I’ve had two major depressive episodes in my life.
That shit is humbling, AF.
But, you know what they say ‘you’ve survived all you worst days.’ And I’m oozing with gratitude from that trite platitude, because it’s the corniest shit, AND it’s so fucking true. Some of my friends weren’t so blessed and mental illness took them out way too soon.
Likely, what’s going on is a seasonal adjustment, or perhaps my prescription of Welbutrin needs upping… but the tiredness and out of left-field sad thoughts that pop up and then drill down me with a repetitive force are coming back.

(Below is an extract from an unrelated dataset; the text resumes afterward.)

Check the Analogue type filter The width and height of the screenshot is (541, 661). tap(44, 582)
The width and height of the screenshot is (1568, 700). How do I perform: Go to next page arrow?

Now, because this is not my first rodeo; there will be an immediate appointment made with my psychologist. In the meantime, in need to try and intercede these drilling thoughts with a positive mantra, here’s what I’m saying:
Create. Connect. Live in Gratitude. Let the Good Things Roll In.
Honestly, I can feel my blood pressure drop just typing it on the computer.
I’ll keep you updated on the socials with my health. But, I’m hopeful I can nip this serotonin downturn in bud quickly.
And, if you are in mental distress or pain; and contemplating hurting yourself or others. There is a lot of high-quality, free, and compassionate help available: Crisis Text Line provides free, 24/7 support via text message. Text HOME to 741741.